Self-Dependency - In Thailand we have very little control over starting a new foundation and the vocational training salon.  Average time is about two years to get approved for a Thai charity, and that depends on how fast you can create a relationship with a high ranking government official who will approve your Christian charity (very uncommon).  We are trying to start a school, which will eventually require a business license and work permit all typically requiring a bribe.  We are depending on God to see us through these challenges and He has showed up over and over again, affirming us and providing the ministry’s needs.  Any success that we have has been from God.  We know this and it’s obvious!  But, even with all that He has done in the past, we are often depending on our own efforts for the future.  As CEO of Hope International, Peter Greer says, "It’s possible to sacrificially serve God and be completely self-centered in the process!”  

Again, this warning is for a mature Christian.  One may see that he or she has all of the tools for success in ministry and when they put hours of hard work, sweat, and tears into a ministry, the spirit of ownership or possession starts to creep into your heart.  Not only can they do it on their own, but they start thinking they deserve it too!  One will finally get to a point where he or she thinks their plan will work faster than God’s will.  The hard truth is that God doesn’t need you to do anything for His ministry.  He has invited you but he does not need you to accomplish things for Him.  Quoting Micah 6:8 "He has told you, O man, what is good; and what does the Lord require of you but to do justice, and to love kindness, and to walk humbly with your God?”  The first two don’t matter unless you’re obediently and humbly walking along side your all-knowing Creator.

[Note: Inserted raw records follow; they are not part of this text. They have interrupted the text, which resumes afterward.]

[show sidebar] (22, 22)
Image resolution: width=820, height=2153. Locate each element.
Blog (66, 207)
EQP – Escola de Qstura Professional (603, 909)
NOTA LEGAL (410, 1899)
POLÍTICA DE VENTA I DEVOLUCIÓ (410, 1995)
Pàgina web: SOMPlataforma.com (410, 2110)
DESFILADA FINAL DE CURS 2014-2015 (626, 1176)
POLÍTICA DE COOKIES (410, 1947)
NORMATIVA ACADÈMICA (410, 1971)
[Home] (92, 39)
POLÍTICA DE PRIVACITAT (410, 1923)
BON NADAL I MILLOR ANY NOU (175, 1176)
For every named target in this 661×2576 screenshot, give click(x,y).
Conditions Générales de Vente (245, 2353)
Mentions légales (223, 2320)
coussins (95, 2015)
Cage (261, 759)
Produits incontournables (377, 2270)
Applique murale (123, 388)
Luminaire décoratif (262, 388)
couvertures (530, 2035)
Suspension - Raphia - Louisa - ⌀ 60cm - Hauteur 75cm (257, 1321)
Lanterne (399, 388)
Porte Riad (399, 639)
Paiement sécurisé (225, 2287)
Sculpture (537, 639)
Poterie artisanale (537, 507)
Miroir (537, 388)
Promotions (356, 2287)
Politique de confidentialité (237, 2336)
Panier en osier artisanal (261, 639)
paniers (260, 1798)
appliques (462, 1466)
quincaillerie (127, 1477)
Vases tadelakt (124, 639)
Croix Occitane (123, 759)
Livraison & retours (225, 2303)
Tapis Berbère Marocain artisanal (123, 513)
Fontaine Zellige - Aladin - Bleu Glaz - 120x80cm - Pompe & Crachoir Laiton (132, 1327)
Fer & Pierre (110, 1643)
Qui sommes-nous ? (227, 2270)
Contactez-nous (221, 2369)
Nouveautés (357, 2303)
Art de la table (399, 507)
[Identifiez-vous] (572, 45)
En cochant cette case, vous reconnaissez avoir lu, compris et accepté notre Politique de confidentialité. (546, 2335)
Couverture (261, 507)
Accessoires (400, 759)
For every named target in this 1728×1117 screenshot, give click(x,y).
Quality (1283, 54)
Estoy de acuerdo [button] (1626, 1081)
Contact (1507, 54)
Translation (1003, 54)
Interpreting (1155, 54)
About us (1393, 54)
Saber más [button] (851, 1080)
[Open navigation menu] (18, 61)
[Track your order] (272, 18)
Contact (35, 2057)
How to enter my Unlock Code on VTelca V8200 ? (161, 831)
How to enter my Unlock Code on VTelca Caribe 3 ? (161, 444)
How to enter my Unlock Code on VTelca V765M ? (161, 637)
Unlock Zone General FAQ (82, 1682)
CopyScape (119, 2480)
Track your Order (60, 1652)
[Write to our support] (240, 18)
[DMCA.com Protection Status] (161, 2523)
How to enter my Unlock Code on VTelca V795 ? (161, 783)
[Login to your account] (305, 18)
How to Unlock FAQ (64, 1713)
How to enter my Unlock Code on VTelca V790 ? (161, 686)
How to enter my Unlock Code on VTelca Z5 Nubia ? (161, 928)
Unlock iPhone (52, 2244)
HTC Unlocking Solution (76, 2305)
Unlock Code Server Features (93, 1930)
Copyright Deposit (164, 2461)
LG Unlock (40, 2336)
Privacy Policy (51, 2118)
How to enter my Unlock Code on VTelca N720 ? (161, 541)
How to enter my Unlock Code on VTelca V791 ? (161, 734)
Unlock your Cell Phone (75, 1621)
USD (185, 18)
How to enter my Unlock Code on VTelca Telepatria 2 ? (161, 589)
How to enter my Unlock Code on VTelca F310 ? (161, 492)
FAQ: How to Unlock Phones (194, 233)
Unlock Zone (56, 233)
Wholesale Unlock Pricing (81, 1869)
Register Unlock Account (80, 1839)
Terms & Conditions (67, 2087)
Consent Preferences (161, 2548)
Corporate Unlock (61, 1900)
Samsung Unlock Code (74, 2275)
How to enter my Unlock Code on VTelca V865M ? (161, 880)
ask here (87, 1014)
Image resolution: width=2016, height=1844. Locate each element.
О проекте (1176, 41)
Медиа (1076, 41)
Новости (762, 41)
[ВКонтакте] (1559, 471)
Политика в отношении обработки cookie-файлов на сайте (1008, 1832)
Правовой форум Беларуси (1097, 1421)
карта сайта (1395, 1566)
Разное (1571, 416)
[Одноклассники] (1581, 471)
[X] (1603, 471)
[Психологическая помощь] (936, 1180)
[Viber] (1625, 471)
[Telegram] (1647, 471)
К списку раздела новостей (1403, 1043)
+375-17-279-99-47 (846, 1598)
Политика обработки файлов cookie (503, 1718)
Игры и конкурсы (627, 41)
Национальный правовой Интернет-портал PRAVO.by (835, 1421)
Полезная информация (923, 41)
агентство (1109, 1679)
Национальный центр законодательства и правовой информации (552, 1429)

Over the course of 6 months we have seen ourselves fall towards these distractions as we work to establish For Freedom International in Phuket, Thailand.  We have a lot to learn, and even though we will never be perfect enough for Him, we are doing our best to answer His calling on our lives.  Remember, the global church is a group of sinners, led by sinning pastors and leaders, to tell other sinners about a Perfect God who loves them.  Maybe you’re in ministry, or telling your friends about Jesus, or serving in a church; let’s remember we are all susceptible to sin and have no power to bring glory to God’s kingdom without His power working through us.  Also remember that we are in this together.  We are the church, and I hope this message will help you catch yourself before sin does.  May we all learn to love God and serve well, all the while trying to live out Paul’s words, “I consider my life worth nothing to me, if only I may finish the race and complete the task the Lord Jesus has given me - the task of testifying to the gospel of God’s grace” (Acts 20:24). 

-Paul & Allisan

References:

Hughes, K&B. “A Dark Night of the Soul.” Liberating Ministry from the Success Syndrome. Wheaton, Illinois: Tyndale House Publishers Inc, 1987. 13-31. Print.

Chambers, Oswald. My Utmost for His Highest. 3rd Edition. Grand Rapids, Michigan: Discovery House Publishers, 1992. April 23-24. Print.